Mais Marcello n’était pas la seule cible des esprits fermés qui peuplaient Lille à cette époque. En effet, Anna était une enfant très en avance à l’école et avait sauté deux classes. Sa mère étant institutrice, elle avait eu le loisir de profiter de son enseignement à la maison. Mais une fois arrivée en France, Anna fut rétrogradée de deux classes, malgré son niveau avancé. En outre, il était exigé que chaque élève porte un tablier en classe, or, celui qu’Anna possédait et portait habituellement en Tunisie était rouge, une couleur qui différait de celle du tablier de ses camarades français. Cependant, l’enseignante a tenu à ce qu’Anna le conserve afin que tout le monde puisse la reconnaître, elle, l’« Arabe italienne ». Ce fut un événement marquant qui retarda l’intégration de la jeune fille.
Margherita aussi connut de réelles difficultés à s’acclimater à ce nouveau pays. Sa carrière d’institutrice était terminée mais, selon sa culture sicilienne, cela n’était pas si grave qu’une femme s’occupe uniquement de son foyer. Cependant, elle se sentait seule, non sociabilisée, pointée du doigt ; les gens l’ignoraient dans la rue et les ordures de tout le voisinage se retrouvaient sur le paillasson devant sa maison. Elle dut faire face à un important problème culturel ; elle ne reconnaissait aucun des produits présents sur le marché lillois, les légumes qu’elle avait l’habitude de cuisiner en Italie ou en Tunisie étaient absents des étalages. C’était pour elle la perte de tous ses repères.
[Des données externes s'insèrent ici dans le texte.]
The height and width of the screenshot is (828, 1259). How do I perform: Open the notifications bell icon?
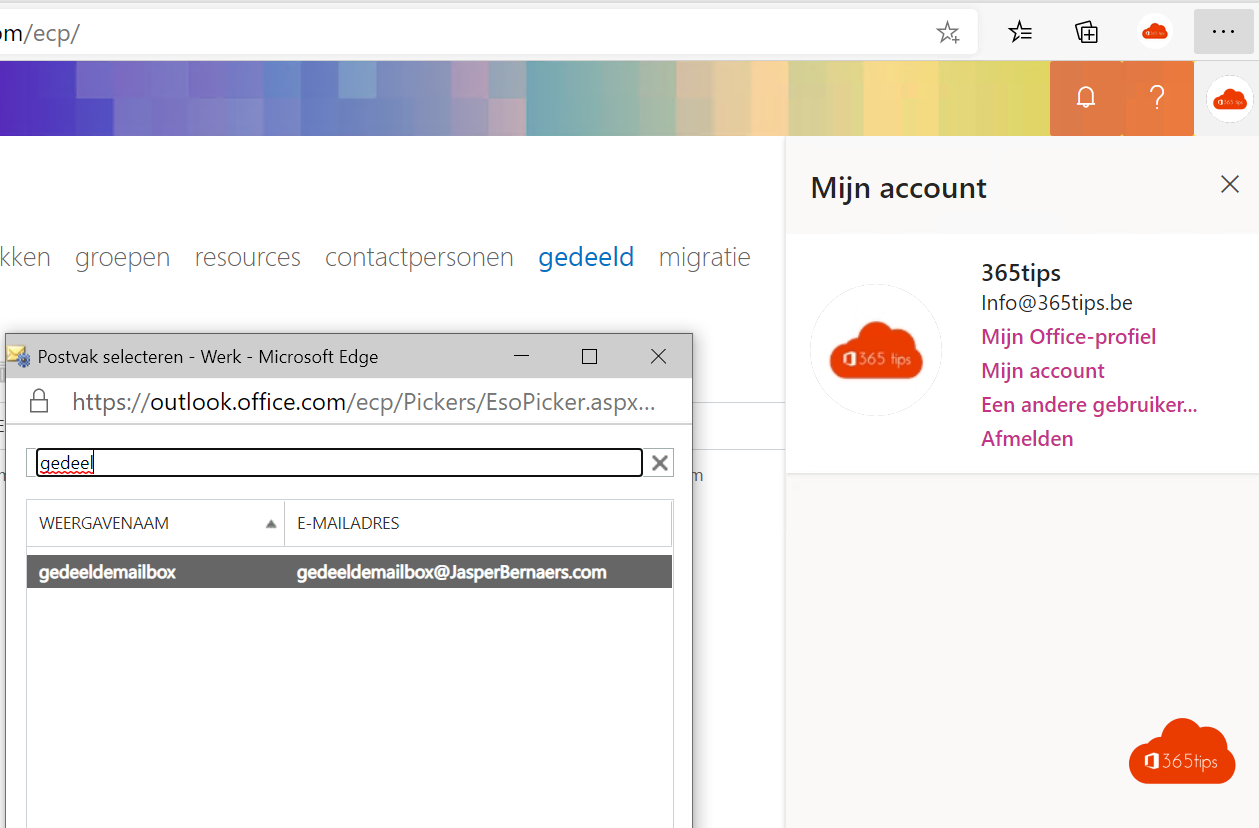[x=1086, y=98]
Toute la famille vécut un enfer, un enfer qui dura six ans, mais finit par trouver une planche de salut. Ce qui s’est imposé comme une nécessité fut de renouveler l’expérience de l’émigration, ou plutôt de la migration : rester en France, certes, mais aller vers un ailleurs plus lumineux. La famille a alors migré à Nantes, où elle a trouvé plus de lumière et des gens culturellement et mentalement plus ouverts. Anna a obtenu son baccalauréat dans cette ville, elle a continué à étudier l’italien à l’école et parle le sicilien avec sa mère. Elle est aujourd’hui professeur d’italien.
Il est capital de s’intégrer, mais il ne faut pas se perdre ni couper radicalement ses racines.